Thanks to Ezra Boyd of Louisiana State University for sending me this information.
Louisiana 20061: Tue., Mar. 13, 2007: 2,358Footnoted totals are controversial. Explanations for controversial totals follows:
Louisiana: Mon., Aug. 2, 2006: 1,464
Mississippi: Tue., Jan. 24, 2006: 238
Florida: Mon., Jan. 9, 2006: 14
Georgia: Mon., Jan. 9, 2006: 2
Alabama: Mon., Jan. 9, 2006: 2
Ohio2: Wed., Aug. 31, 2005: 2
Kentucky3: Wed., Aug. 31, 2005: 1
Total: 4,081
1The explanation for the 2,358 excess deaths in the first six months of 2006 as compared to the baseline of the first six months of 2003, presumably due to various effects of Hurricane Katrina, is above. This total reflects deaths due to delayed effects, whereas the other figures all represent more immediate and direct effects of the storm.

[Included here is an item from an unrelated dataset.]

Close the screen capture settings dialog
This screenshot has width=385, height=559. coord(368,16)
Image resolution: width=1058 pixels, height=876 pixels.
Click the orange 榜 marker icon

2The two Ohio victims are Cassondra Ground, 19, of Monroeville, Ohio, and Thelma Niedzinski, 84, of Norwalk, Ohio. Both were killed in a car accident near Monroeville, Ohio on August 30, 2005. The Ohio State Highway Patrol felt that a wet road caused by Hurricane Katrina caused the car accident. See Ohioans Focus on Helping Katrina Victims, Jay Cohen, Associated Press, August 31, 2005.
3The Kentucky victim was Deanna Petsch, 10, of Hopkinsville, Kentucky. On August 29, 2005, she fell into a Hurricane Katrina-swollen ditch in Hopkinsville and drowned. See Storm Surge: State Gets Soaked, City Avoids Major Flooding, Homes, Life Lost in Hopkinsville, Sheldon S. Shafer and James Malone, The Louisville (Kentucky) Courier-Journal, August 31, 2005.
Update: This post has been linked on the always-excellent blog Majikthise and criticized in the comments there. The comments question how the 2,368 excess deaths after Katrina can possibly be attributed to Hurricane Katrina. Answer: They cannot.
But using that number is perfectly in accord with the Theory of Excess Mortality. That theory is widely used by epidemiologists, and was used by Les Roberts' team to come up with the figure of 655,000 excess deaths in Iraq since the US invasion.
Dr. Gideon Polya has done a lot of work in the area of excess mortality and avoidable mortality, some of which has been published in peer-reviewed journals. Examples of his work are here, here and here.
Can we prove that anything in particular is causing excess mortality in any particular place, absent disaster or war? Nope. But something is killing people in various places at various times at an excessive rate. Anecdotal evidence indicated that many more people than normal were dying in New Orleans in the three to nine months post-Hurricane Katrina. Something was killing them.
They just didn't up and decide that 2006 was a nice year for dying. Barring other reasonable factors, we may assume that Hurricane Katrina had something to do with the excess deaths in New Orleans. The theory and methodology used in my Katrina excess deaths post in no less rigorous than that used by Roberts, Polya and epidemiologists everywhere.
This comment in the same thread on Majikthise backs up my comments quite well.